Fragment tekstu:
--------

30.12.12

Idzie nowe!

I już po świętach! A co lepsze już po całym roku :O)
Podsumowanie? eh... nie ma co.
Były chwile lepsze i gorsze, cele zrealizowane i te nawet nietknięte. Cóż.. zdarza się. Zawsze można przełożyć na kolejny rok (bo to raz :) )

Święta na nurofenie u Julka, a u nas nowy rok jak nic będzie "gripeksowo". Zresztą już od wczoraj bez gripeksu nie jesteśmy w stanie z M się ruszać. ( nigdy nie myślałam że mięśnie tak mogą boleć).
Młody za to już w szczytowej formie! Prezenty i ich ilość, tylko utwierdziły go w przekonaniu, że jest fantastycznym i bardzo grzecznym dzieckiem! Więc... hulaj dusza.... prezenty i tak będą. :)
My tez jak się okazało byliśmy bardzo grzeczni, bo prezenty trafiły i  do nas. U mnie nr.1 to notes projektanta. Długo  na niego polowałam (wiadomo zawsze jest coś ważniejszego) i z okazji świąt pokazałam paluszkiem to to chcę, i.... dostałam :)
Lubię otrzymywać takie prezenty na które zawsze szkoda $, a które by się chciało mieć. Nie lubię np. otrzymywać kosmetyków. (nawet perfum) Ja w ogóle jestem z tych co...  "Nienawidzę dostawać kwiatów! Nie lubię niespodzianek i prezentów, bo tylko ja wiem, co dla mnie jest dobre. Naprawdę, to straszna cecha!" :) cytat Małgorzata Rozenek. 
Nie oglądam tego programu z racji braku TV, ale czytając tę wypowiedź bardzo się ucieszyłam bo myślałam że tylko ze mną coś nie tak :)

Tak czy inaczej, nowy rok się zbliża a wraz z nim nowe dni, nowe wyzwania i nowe cele. Chociaż czy ja wiem czy takie nowe :)
Nowe radości i nowe trudności do pokonania (tych drugich oby było ich jak najmniej)

--------

Zapisane dane:
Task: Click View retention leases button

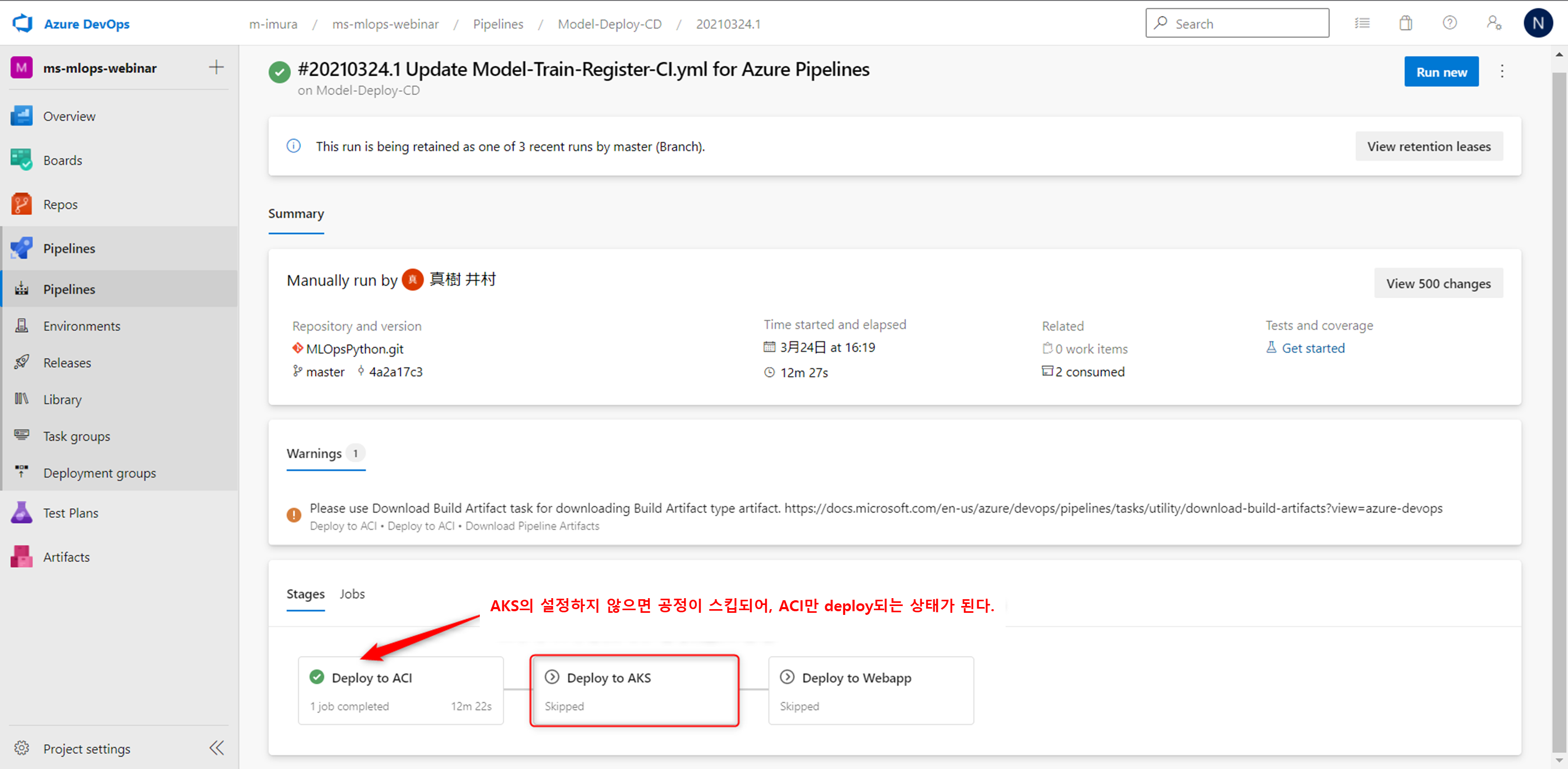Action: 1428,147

--------

Cel zadania A:
Jaki prezent według fragmentu tekstu był u piszącej osoby numerem jeden?
Cel zadania B:
Przepisz wiernie część fragmentu tekstu: zacznij od miejsca ze słowami „Święta na nurofenie”, a skończ po słowach „tak będą. :)”.

Wynik A:
Notes projektanta.

Wynik B:
Święta na nurofenie u Julka, a u nas nowy rok jak nic będzie "gripeksowo". Zresztą już od wczoraj bez gripeksu nie jesteśmy w stanie z M się ruszać. ( nigdy nie myślałam że mięśnie tak mogą boleć).
Młody za to już w szczytowej formie! Prezenty i ich ilość, tylko utwierdziły go w przekonaniu, że jest fantastycznym i bardzo grzecznym dzieckiem! Więc... hulaj dusza.... prezenty i tak będą. :)